Por Gabriel Elorriaga F.
Parece mentira que una persona, juez de profesión, no sepa que cuando se desempeña un cargo tan delicado como ministro del Interior no es lo propio manifestarse, de palabra y obra, como activista en una marcha reivindicativa. Sentirse identificado con la motivación de dicha marcha, en este caso, los derechos del colectivo LGTBI, no disculpa sino que agrava la conducta de quien es la máxima autoridad del orden público y de las fuerzas y cuerpos de seguridad del Estado encargadas de mantenerlo.
En la meritoria trayectoria judicial de Fernando Grande Marlaska no existe ningún antecedente que altere la independencia de conducta de quien administra justicia. Es de suponer que quien le designó como ministro del Interior tuvo en cuenta su anterior condición jurídica y no solo su adhesión al socialismo para encomendarle la gestión del orden público en un Estado de Derecho. Si el presidente Sánchez tuviera el sentido del Estado que dudosamente se le presupone debía ser el primero decepcionado por el papelón de Marlaska como manifestante y polemista. A cualquier observador le resulta extravagante y desconcertante haber visto al ministro y escuchado sus argumentos con el estilo de un vulgar activista sectario.
Su frase –“pactar con quien trata de limitar derechos LGTBI tiene que tener una consecuencia”– es un monumento a la intransigencia y la intolerancia. Lo primero porque es una amenaza en boca de quien ostenta poderes ejecutivos del Estado. No es el ministro del Interior como tal quien debe definir con quienes pactan o dejan de pactar los partidos políticos que actúan dentro de la legalidad ni si sus pactos, caso de existir, deben o no tener consecuencias. Si se refiere a consecuencias meramente políticas, como pudiera ser la pérdida de votos entre cierto colectivo, se trata de un asunto de la incumbencia de cada partido dentro del juego democrático y no es correcta la emisión de un juicio por parte de quien debe garantizar la limpieza de los procesos electorales. Pero si, además estas opiniones amenazantes se producen en el ambiente de una concentración multitudinaria con su sensibilidad exaltada por un ambiente combativo y una información imprecisa sobre los criterios que puedan mantener unos y otros sobre una cuestión cuya libertad nadie discute, al menos en un país llamado España, la opinión crítica contra las relaciones de un partido presente en la marcha se convierte en una invitación a la enemistad y el enfrentamiento entre sectores cuyas posiciones pueden discutirse con tolerancia en los foros adecuados pero no en los desfiles callejeros.

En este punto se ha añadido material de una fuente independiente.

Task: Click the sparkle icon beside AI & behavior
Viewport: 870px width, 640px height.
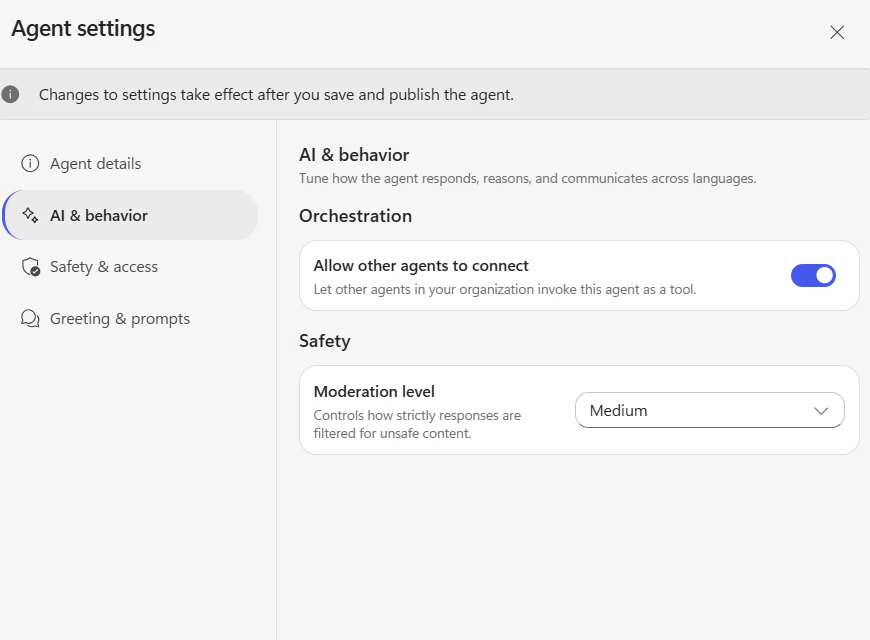Action: pos(30,215)
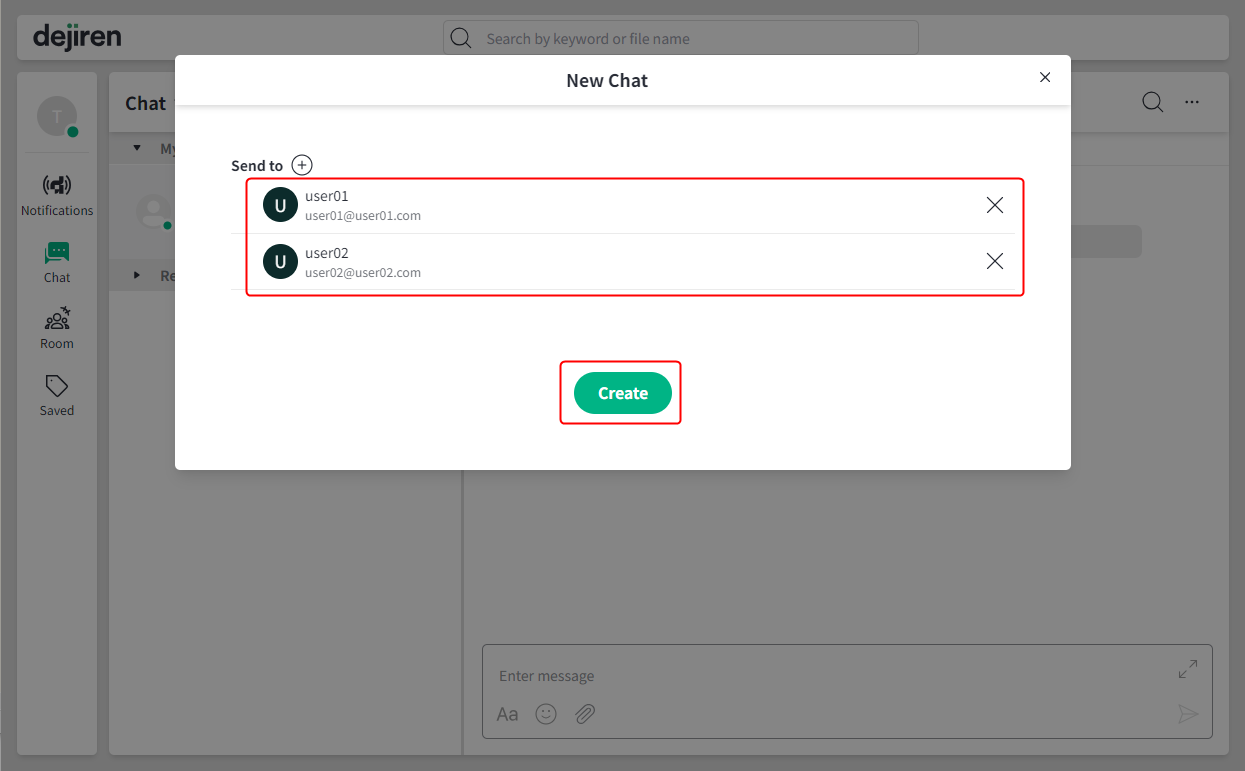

Provocar insultos, agresiones y forcejeos contenidos por la protección policial, como sucedió a los representantes del partido Ciudadanos, es el resultado de escuchar a un personaje de alta y presumible ecuanimidad referirse a las consecuencias de los contactos de unos partidos con otros, ninguno de los cuales, se pueden considerar marcados básicamente como sucesores del terrorismo o promotores de la desintegración nacional, partidos con los que ha establecido o está estableciendo acuerdos tácticos el partido del Gobierno a que pertenece el ministro Marlaska.
Es penosa la imagen del policía mayor del Reino enredada en estas contiendas partidistas en vez de ocuparse de evitar los escraches o rifirrafes que está obligado a prevenir y no a provocar. La misión del policía mayor del Reino no es ser un manifestante más sino garantizar la libertad y seguridad de todos quienes ejercen su derecho a manifestarse. Es todo lo contrario la exhibición de su propia parcialidad contra el derecho de quienes no piensan exactamente como él. Este ministro Marlaska, rebautizado con la K de Kalahsnikov hubiese ganado más prestigio, incluso entre los LGTBI, como guardián ecuánime de la libertad y seguridad de todos los presentes en el evento que como un extraño ministro de policía desviado a activista y pregonero de una orientación parcial del festejo en que desfiló, como uno más de la comitiva, pero como uno menos de los gobernantes de buena compostura democrática.